Сомнение в истине и в известном смысле отрицание истины делает из Ницше одного из самых современных и самых плодотворных философов. В этом скепсисе, опирающемся на глубокое понимание проблем новейшей биологии и на тонкое психологическое, чисто художническое чутье, и заключается философия Ницше, поскольку он был вообще философом. Абсолютный культ силы, аристократический индивидуализм, «сверхчеловечность» представляют у Ницше тот художнический атавизм, о котором он сам метко говорит в своем афоризме «Die Kunst dem Künstler gefährlich»1 (Menschliches, Allzumenschliches, I, S. 163): «Если искусство охватывает личность, то оно влечет ее назад к воззрениям тех времен, когда искусство процветало всего полнее: оно действует тогда регрессивно. Художник все больше и больше проникается поклонением внезапным возбуждением, начинает верить в богов и демонов, одушевляет природу, ненавидит науку, становится переменчивым в своих настроениях, как люди древнего мира, и требует ниспровержения всех условий, не благоприятствующих искусству, и притом со страстностью и несправедливостью, свойственными детям. Художник уже сам по себе отсталое существо, потому что он не идет дальше игры, а игра свойственна юности и детству; к этому же присоединяется еще то, что он постепенно преобразуется по типу другого, прошедшего времени. Так, в конце концов возникает сильный антагонизм между художником и одинаковыми с ним по возрасту современниками и наступает печальный конец: по рассказам древних, Гомер и Эсхил на склоне лет жили и умерли в меланхолии».

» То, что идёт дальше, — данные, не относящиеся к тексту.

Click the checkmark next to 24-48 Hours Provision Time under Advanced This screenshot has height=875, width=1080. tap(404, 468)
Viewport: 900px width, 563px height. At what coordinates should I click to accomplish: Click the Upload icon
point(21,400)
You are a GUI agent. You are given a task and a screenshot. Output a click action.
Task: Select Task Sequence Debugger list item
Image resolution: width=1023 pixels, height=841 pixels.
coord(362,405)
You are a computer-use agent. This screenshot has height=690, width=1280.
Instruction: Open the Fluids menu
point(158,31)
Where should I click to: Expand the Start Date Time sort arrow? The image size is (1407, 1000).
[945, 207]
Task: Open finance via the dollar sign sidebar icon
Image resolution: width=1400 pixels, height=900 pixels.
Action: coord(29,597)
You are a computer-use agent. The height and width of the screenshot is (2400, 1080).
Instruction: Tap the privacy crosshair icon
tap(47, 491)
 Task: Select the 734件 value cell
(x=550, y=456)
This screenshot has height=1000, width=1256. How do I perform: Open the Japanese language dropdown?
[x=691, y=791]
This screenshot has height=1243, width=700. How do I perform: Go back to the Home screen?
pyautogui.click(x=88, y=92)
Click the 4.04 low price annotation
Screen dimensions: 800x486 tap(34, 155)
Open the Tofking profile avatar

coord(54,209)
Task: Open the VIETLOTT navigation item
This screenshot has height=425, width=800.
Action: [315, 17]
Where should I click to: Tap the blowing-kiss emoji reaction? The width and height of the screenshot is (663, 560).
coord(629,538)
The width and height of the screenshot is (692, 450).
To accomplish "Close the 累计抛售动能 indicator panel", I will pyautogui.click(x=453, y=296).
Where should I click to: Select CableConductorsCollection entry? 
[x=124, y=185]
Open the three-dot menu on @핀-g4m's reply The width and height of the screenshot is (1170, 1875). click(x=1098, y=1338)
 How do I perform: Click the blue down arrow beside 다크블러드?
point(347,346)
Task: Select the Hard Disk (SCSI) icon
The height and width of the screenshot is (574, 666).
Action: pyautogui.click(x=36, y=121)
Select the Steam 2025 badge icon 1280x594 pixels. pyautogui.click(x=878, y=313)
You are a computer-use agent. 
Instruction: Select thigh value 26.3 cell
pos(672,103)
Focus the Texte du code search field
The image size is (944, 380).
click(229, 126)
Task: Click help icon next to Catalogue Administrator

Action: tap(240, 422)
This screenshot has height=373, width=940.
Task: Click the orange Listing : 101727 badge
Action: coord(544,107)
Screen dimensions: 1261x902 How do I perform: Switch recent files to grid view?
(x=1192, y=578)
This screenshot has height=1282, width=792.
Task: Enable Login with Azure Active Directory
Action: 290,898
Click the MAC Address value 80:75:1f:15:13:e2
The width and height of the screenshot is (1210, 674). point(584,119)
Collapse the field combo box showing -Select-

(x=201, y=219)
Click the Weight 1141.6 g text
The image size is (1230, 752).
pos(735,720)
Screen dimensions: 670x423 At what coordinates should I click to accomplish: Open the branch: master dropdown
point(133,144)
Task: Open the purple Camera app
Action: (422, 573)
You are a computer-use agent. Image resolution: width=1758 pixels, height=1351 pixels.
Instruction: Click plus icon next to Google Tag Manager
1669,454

В этом афоризме есть нечто пророческое. В нем предвосхищен и метко, хотя и жестко, охарактеризован самим Ницше последний период его творчества, когда он «создавал новые ценности» и в этом видел задачу всякой истинной философии, когда он презирал науку, как чистое познание и весь отдавался своему художническому гению. Здесь, наконец, философ-художник предсказал и печальный конец своей умственной жизни: безумие.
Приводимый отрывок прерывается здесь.